At first glance, I can see why this is a catchy idea. It can be argued this will encourage people to keep their kids in check. After all, what motivates people more than a discount? The recipients of the discount expressed their joy at being rewarded for their well-behaved daughter, which is delightful.
Yet, it seems slightly judgemental, slightly misplaced.
To answer that question, another must be asked. What does a financial incentive for good behaviour say about us as a society – particularly when it comes to the behaviour of children?
Granted, we live in a capitalist society where behavioural change is swift if it affects the hip pocket. Still, is this the best way to deal with a perceived “problem,” particularly in the case of well-behaved children? What is the problem that we are trying to solve with this type of incentive? Is targeting the parents the best way?

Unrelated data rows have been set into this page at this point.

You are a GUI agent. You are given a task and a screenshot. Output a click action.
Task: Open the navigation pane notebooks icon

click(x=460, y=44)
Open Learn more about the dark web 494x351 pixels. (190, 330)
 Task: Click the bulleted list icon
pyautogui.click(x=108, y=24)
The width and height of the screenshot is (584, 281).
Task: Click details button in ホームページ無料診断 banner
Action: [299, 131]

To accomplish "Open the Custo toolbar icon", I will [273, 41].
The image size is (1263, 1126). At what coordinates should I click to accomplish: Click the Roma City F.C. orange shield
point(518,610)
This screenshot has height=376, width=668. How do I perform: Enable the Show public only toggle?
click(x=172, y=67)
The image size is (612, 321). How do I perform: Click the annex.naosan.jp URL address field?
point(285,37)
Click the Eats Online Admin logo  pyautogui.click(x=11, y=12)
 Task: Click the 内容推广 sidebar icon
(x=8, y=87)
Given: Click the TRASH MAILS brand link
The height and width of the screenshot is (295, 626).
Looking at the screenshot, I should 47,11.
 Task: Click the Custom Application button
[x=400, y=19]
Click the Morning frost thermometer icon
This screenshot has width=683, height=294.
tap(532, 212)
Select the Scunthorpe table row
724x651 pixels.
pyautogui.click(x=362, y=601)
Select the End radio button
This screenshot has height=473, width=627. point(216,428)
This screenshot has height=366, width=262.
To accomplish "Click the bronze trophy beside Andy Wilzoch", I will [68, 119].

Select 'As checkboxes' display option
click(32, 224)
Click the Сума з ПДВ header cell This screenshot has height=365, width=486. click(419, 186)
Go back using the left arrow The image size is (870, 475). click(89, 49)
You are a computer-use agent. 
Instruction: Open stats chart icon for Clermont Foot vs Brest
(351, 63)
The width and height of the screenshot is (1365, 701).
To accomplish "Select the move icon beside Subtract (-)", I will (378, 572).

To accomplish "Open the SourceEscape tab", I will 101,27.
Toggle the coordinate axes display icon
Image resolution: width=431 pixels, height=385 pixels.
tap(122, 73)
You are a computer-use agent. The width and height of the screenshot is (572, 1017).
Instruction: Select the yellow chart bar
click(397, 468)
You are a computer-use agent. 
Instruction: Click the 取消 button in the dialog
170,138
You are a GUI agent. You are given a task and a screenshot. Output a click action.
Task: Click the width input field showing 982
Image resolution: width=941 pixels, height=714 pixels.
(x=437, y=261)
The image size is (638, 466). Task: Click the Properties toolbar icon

These café owners clearly think so.
Perhaps it is a little old fashioned to want society to encourage and espouse good values and behaviour for the sake of it, rather than for financial gain. To be fair, this seems like a well-intentioned move by the café – a “thank you” to parents for controlling their children.
However, not everyone will be fortunate enough to have well-behaved children, and it may be more effective to have “family friendly” hours.
I could be completely off the mark. It might be argued that I am hating for the sake of hating.
I do know, by all reports, that was a discount my parents never would have had the pleasure of receiving…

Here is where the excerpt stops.